-------- Records supplied

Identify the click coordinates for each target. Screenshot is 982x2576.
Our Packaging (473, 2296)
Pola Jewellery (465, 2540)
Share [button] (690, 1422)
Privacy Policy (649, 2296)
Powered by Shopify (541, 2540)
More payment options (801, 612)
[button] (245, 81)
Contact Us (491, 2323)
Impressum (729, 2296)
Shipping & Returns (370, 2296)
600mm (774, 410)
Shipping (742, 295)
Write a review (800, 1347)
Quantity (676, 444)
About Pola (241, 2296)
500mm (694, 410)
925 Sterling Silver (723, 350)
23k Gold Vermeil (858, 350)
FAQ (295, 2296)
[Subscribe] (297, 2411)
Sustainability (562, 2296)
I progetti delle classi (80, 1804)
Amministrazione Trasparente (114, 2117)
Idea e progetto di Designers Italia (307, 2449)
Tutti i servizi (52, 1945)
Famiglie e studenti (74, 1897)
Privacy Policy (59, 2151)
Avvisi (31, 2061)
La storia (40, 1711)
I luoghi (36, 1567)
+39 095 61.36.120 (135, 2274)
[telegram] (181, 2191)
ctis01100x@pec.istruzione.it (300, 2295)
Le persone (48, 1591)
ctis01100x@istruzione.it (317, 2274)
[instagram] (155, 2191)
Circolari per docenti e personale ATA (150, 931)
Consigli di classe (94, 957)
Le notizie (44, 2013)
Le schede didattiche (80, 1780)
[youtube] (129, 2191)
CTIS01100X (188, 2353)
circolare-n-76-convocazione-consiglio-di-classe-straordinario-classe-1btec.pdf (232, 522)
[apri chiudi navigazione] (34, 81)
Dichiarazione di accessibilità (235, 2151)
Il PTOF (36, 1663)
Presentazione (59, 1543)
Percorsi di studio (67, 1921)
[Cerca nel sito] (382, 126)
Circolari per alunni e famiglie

----------------

What to do
Every record above needs to be given again exactly.

Exercise output
Identify the click coordinates for each target. Screenshot is 982x2576.
Our Packaging (473, 2296)
Pola Jewellery (465, 2540)
Share [button] (690, 1422)
Privacy Policy (649, 2296)
Powered by Shopify (541, 2540)
More payment options (801, 612)
[button] (245, 81)
Contact Us (491, 2323)
Impressum (729, 2296)
Shipping & Returns (370, 2296)
600mm (774, 410)
Shipping (742, 295)
Write a review (800, 1347)
Quantity (676, 444)
About Pola (241, 2296)
500mm (694, 410)
925 Sterling Silver (723, 350)
23k Gold Vermeil (858, 350)
FAQ (295, 2296)
[Subscribe] (297, 2411)
Sustainability (562, 2296)
I progetti delle classi (80, 1804)
Amministrazione Trasparente (114, 2117)
Idea e progetto di Designers Italia (307, 2449)
Tutti i servizi (52, 1945)
Famiglie e studenti (74, 1897)
Privacy Policy (59, 2151)
Avvisi (31, 2061)
La storia (40, 1711)
I luoghi (36, 1567)
+39 095 61.36.120 (135, 2274)
[telegram] (181, 2191)
ctis01100x@pec.istruzione.it (300, 2295)
Le persone (48, 1591)
ctis01100x@istruzione.it (317, 2274)
[instagram] (155, 2191)
Circolari per docenti e personale ATA (150, 931)
Consigli di classe (94, 957)
Le notizie (44, 2013)
Le schede didattiche (80, 1780)
[youtube] (129, 2191)
CTIS01100X (188, 2353)
circolare-n-76-convocazione-consiglio-di-classe-straordinario-classe-1btec.pdf (232, 522)
[apri chiudi navigazione] (34, 81)
Dichiarazione di accessibilità (235, 2151)
Il PTOF (36, 1663)
Presentazione (59, 1543)
Percorsi di studio (67, 1921)
[Cerca nel sito] (382, 126)
Circolari per alunni e famiglie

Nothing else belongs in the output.